I hated that software bigfish installed with this demo. It put stuff on my desktop, it put stuff in my start menu, and it did not deinstall it, when I removed Travelogue 360: Rome! :-(

Nasty stupid little advertisment software <:(


I continue to receive comments like this whenever we feature Big Fish releases.

I have complained to them before about it, and I just sent in another complaint. If something isn't done about it, we may stop featuring Big Fish releases altogether.

Update: I just received a response from Big Fish and I do understand their rationale for keeping the BFG Game Manager around following an uninstall, even if it may be against the wishes of those users who are more technologically savvy. The Game Manager is designed to be an easy access portal to other games you may have downloaded from BFG. For the average user, this is a desirable utility. To the more experienced user, it may be a nuisance.

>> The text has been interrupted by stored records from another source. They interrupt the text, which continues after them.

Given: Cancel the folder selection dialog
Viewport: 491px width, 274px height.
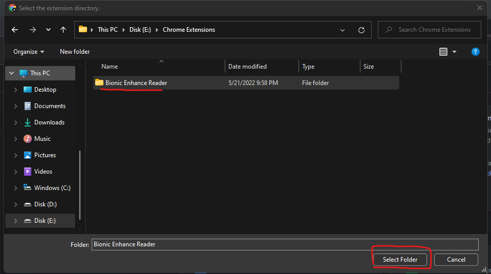Looking at the screenshot, I should (456, 260).
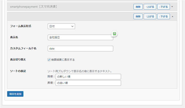Click the 昇順 input with の古い順
Image resolution: width=185 pixels, height=108 pixels.
tap(88, 83)
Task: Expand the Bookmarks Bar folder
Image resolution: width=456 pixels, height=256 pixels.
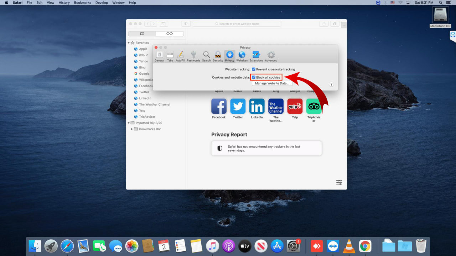Action: click(132, 129)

evlQQlynn July 1, 2007 6:58 PM

First time poster, long time player...love the site Jay. I'm a die hard hidden object (& escape) player and I agree with you Jay on the cool scenes. The highlight is the only reason I didn't buy this one. Rather annoying. The BFG installer is for the birds also. Have you seen Play Secrets of Great Art? Looks rather interesting ;-)


Thanks evlQQlynn! :D

I think perhaps because the scenes are so vast in size, being able to rotate a full 360 degrees around to look for hidden objects, the word highlighting was standard. Most likely so the game wasn't overwhelming to first time and novice players.

However, as Ms .45 pointed out in the review, the new Expert Challenge feature turns highlighting off by default. You must specifically uncheck the Expert Challenge box if you want highlighting turned on.

If you downloaded the game prior to the date of this review, you may want to write to Big Fish customer support and inquire about getting the newer version.

And yes, Secrets of Great Art is currently available at CasualGameplay, and we're play testing the game for a review. I take it you would recommend it?

evlQQlynn July 1, 2007 9:03 PM

Yea, first time players, ok. I will look at the feature off. I did like the Paris 360 better tho.
I do like the Secrets of Great Art because there are pictures I haven't seen and it's pretty "neat" ...if ya will.....

evlQQlynn July 1, 2007 9:05 PM

your testing, i bought, LOL

francine July 29, 2007 10:39 PM

what happens at the end...every place have been found and i dont know what to do? thank you, and the game is rome the curse of the necklace

Peggy A. June 15, 2009 2:01 AM

I just started Rome 360 and I found all the objects in the first two locations, then it says to go swap items at the Emporium. So I go to the Emporium to find the newspaper article and I am there forever clicking every pixel of the screen as I can't see ANYTHING that looks like a newspaper article. Am I approaching this wrong? when I click the "hint" button, it just wastes a hint and does nothing but turn the letters on the find list green. I know I'm just not getting something but it's kind of a bummer because I just started the game!
Any input regarding this would be greatly appreciated!


I have exactly the same problem as Peggy - I go to the Emporium to find the newspaper article and I am there forever clicking every pixel of the screen as I can't see ANYTHING that looks like a newspaper article. Am I approaching this wrong? when I click the "hint" button, it just wastes a hint and does nothing but turn the letters on the find list green. I know I'm just not getting something but it's kind of a bummer because I just started the game!
Any input regarding this would be greatly appreciated!
What is going on here? It's not a game if you can't progress!!